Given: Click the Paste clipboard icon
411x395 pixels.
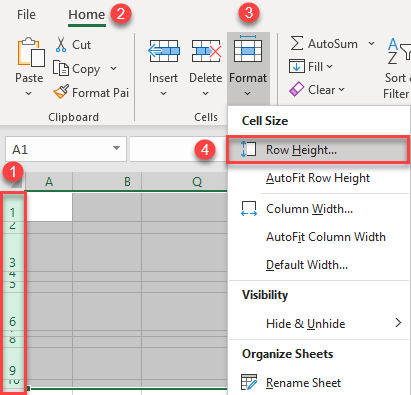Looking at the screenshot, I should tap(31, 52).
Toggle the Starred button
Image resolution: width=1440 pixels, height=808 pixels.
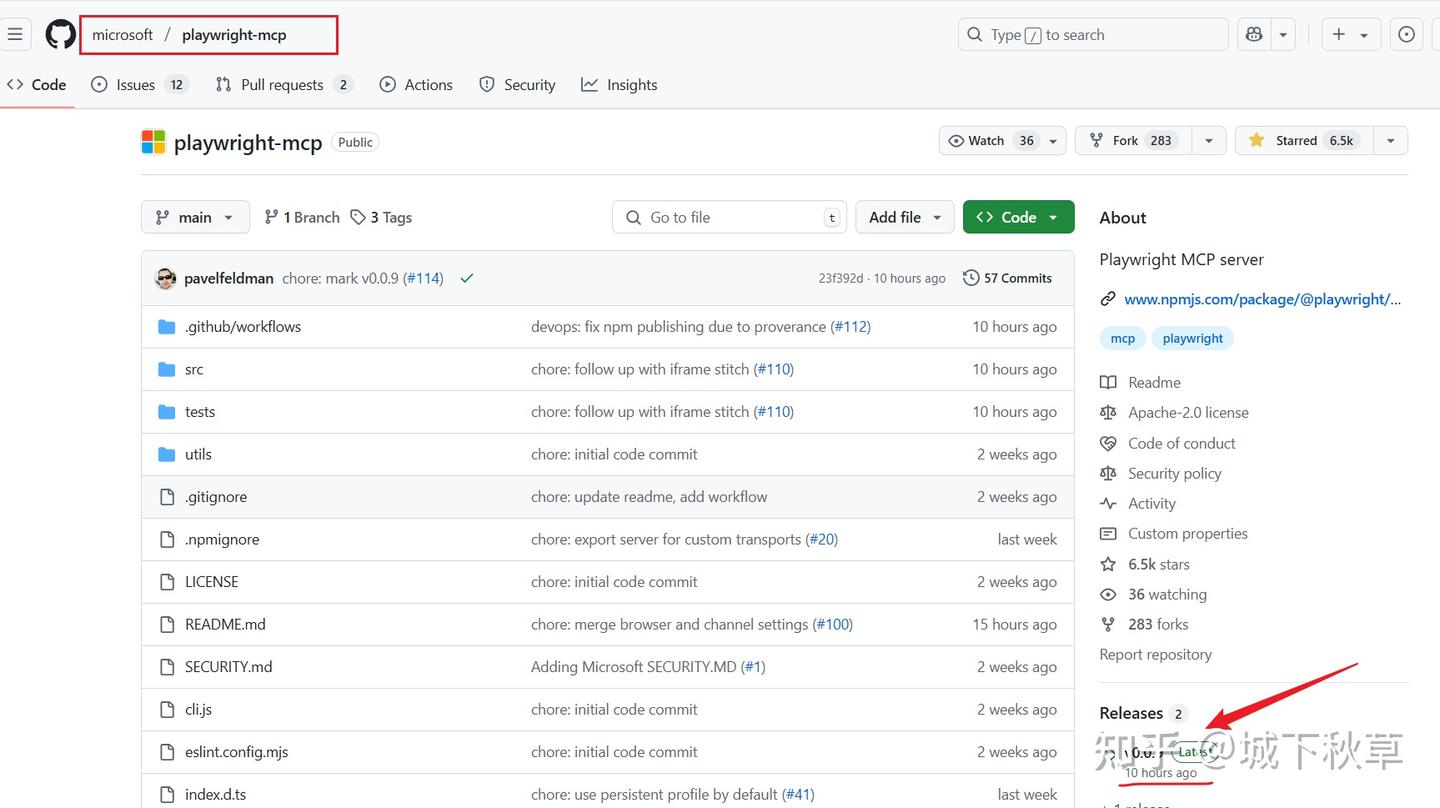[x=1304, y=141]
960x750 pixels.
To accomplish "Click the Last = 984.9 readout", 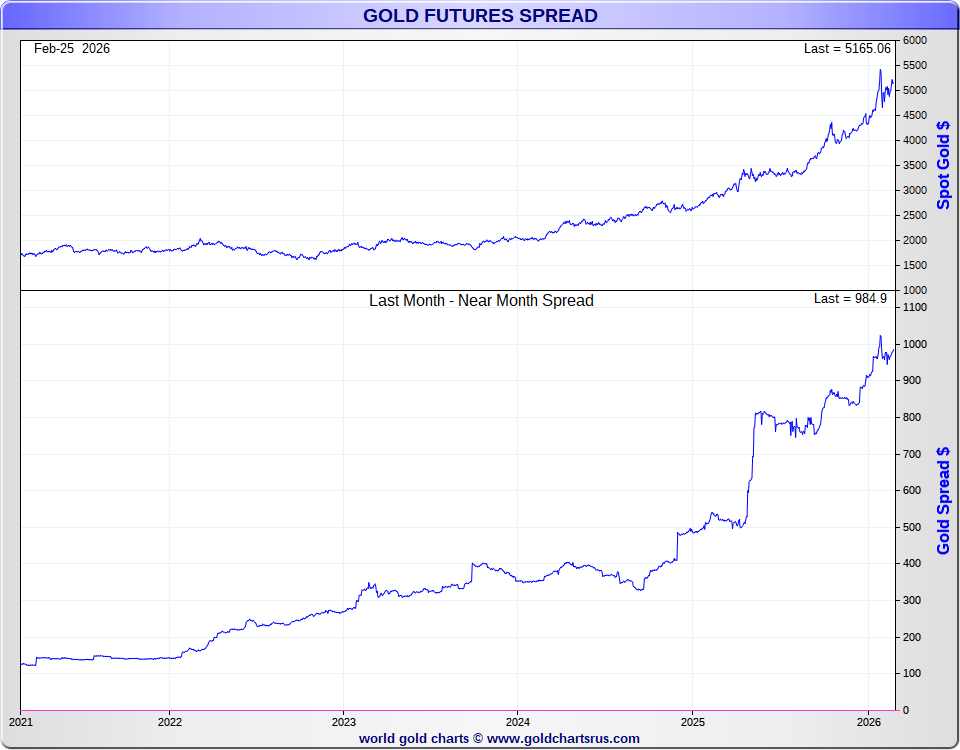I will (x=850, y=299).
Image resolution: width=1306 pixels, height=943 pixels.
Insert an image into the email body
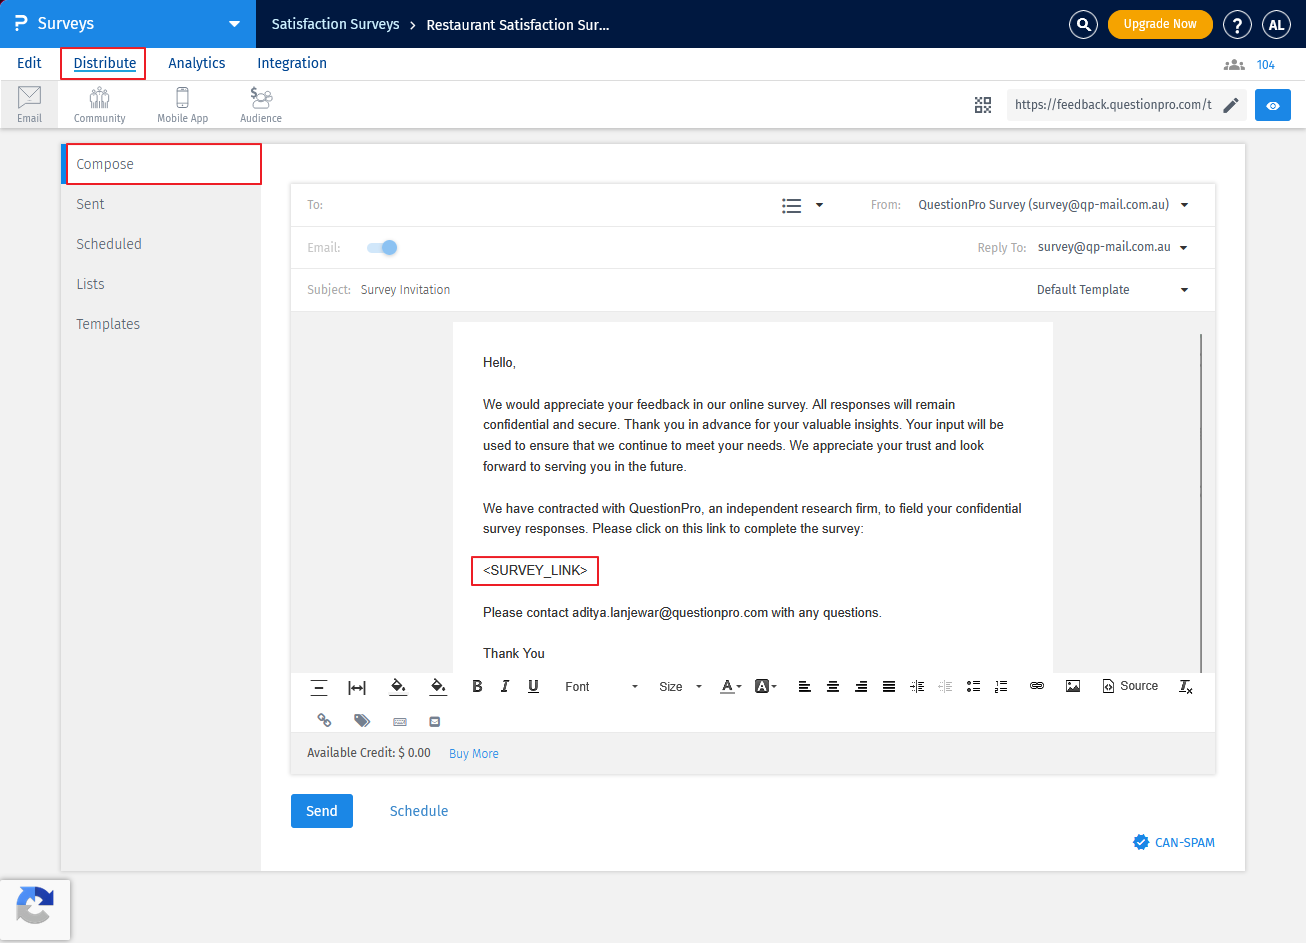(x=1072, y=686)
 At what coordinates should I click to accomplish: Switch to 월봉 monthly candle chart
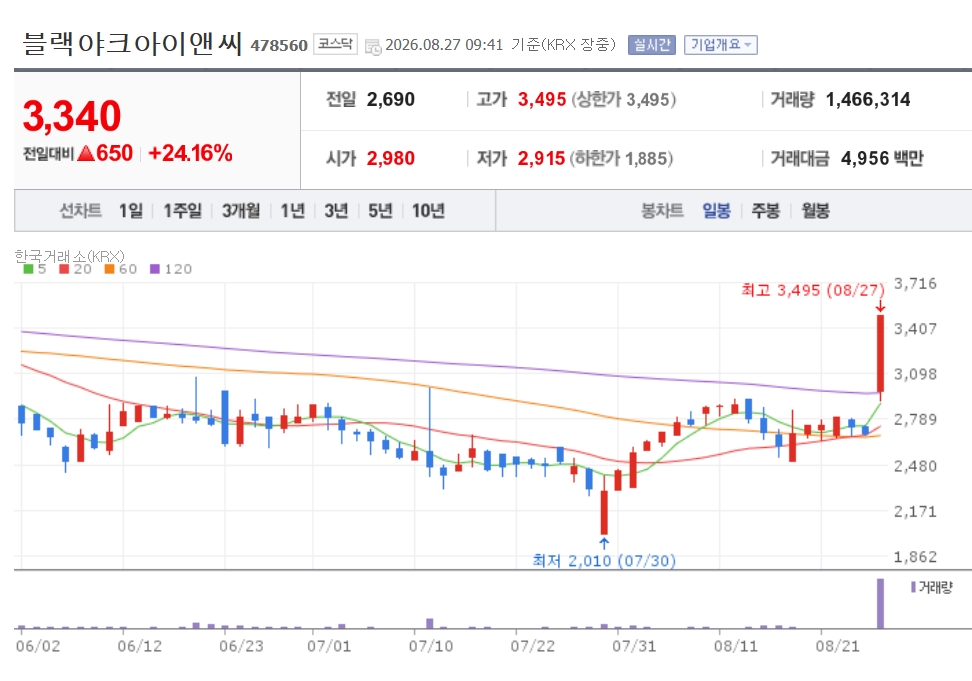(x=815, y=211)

| BRIEF |
Transcribe exactly, and only, the lines from the line with "Insert an image into the email body" through the last line of the records, inclusive; the pictures do not belong in the copy.

| RESULT OF THIS TASK |
Insert an image into the email body
(x=1072, y=686)
 At what coordinates should I click to accomplish: Switch to 월봉 monthly candle chart
(x=815, y=211)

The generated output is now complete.